* [Stated goal 1]: In the forum thread about redecorating a partner's bedroom, what does the poster find filling his chests of drawers?
* [Stated goal 2]: Print the stretch of the forum thread about redecorating a partner's bedroom from "Fiachna56 Sun 25-Aug-19" through "for clothes only.".

My OH moved into my house with me 15 years ago. I found it difficult to share a bedroom again after 5 years alone and soon settled in a spare room (his snoring had a lot to do with that decision!).

Since then I have redecorated the room I sleep in and the other spare bedroom and it is really time to redecorate his room. I have been working full time this year and he has only been working a few hours a week for his old firm so he has been left to his own devices and has started a new hobby, repairing items.

I knew he never put clean clothes away, just piled them on a chest, but I thought that was laziness, now I find his chests of drawers full of tools and bits of metal to do with his hobby. I wanted to replace these drawers with new ones, he can't see the point of doing that, but they were second hand 30 years ago and are past their best.

So my dilemma is do I insist tools are kept in the shed, that a bedroom is just that or do I accept it is his room and up to him what is kept in it? My thought at the moment is something like toy storage boxes in the wardrobe for tools etc but I know that will just grow and grow until there is stuff everywhere again and the shed is already packed with stuff.

Although this is lighthearted in that we will find a compromise, it is also a real issue because he never seems to know when to stop collecting things.

Fiachna56 Sun 25-Aug-19 11:49:06

I would try talking to him and say you would really like to decorate the room. Ask what he thinks in getting some storage boxes for his tools. I don't know if he has a table in the bedroom that he works on? Could suggest a table and storage boxes and suggest to him that the wardrobe be kept for clothes only.

Granny42 Sun 25-Aug-19 11:57:43

I would talk to him to see what he wants, but i think it sounds as though you are fighting a loosing battle!!

FarNorth Sun 25-Aug-19 12:07:58

You both need to decide if his bedroom doubles as a workshop or not.

* [Collected data]:
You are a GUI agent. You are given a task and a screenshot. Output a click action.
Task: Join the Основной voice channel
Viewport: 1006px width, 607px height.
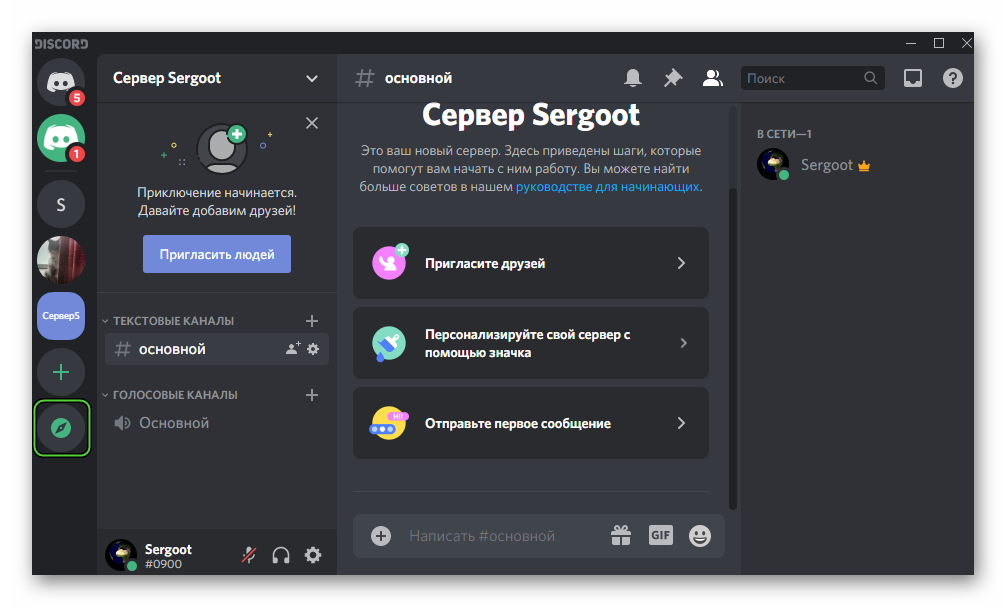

* [Expected output 1]: Tools and bits of metal for his hobby of repairing items.

* [Expected output 2]:
Fiachna56 Sun 25-Aug-19 11:49:06

I would try talking to him and say you would really like to decorate the room. Ask what he thinks in getting some storage boxes for his tools. I don't know if he has a table in the bedroom that he works on? Could suggest a table and storage boxes and suggest to him that the wardrobe be kept for clothes only.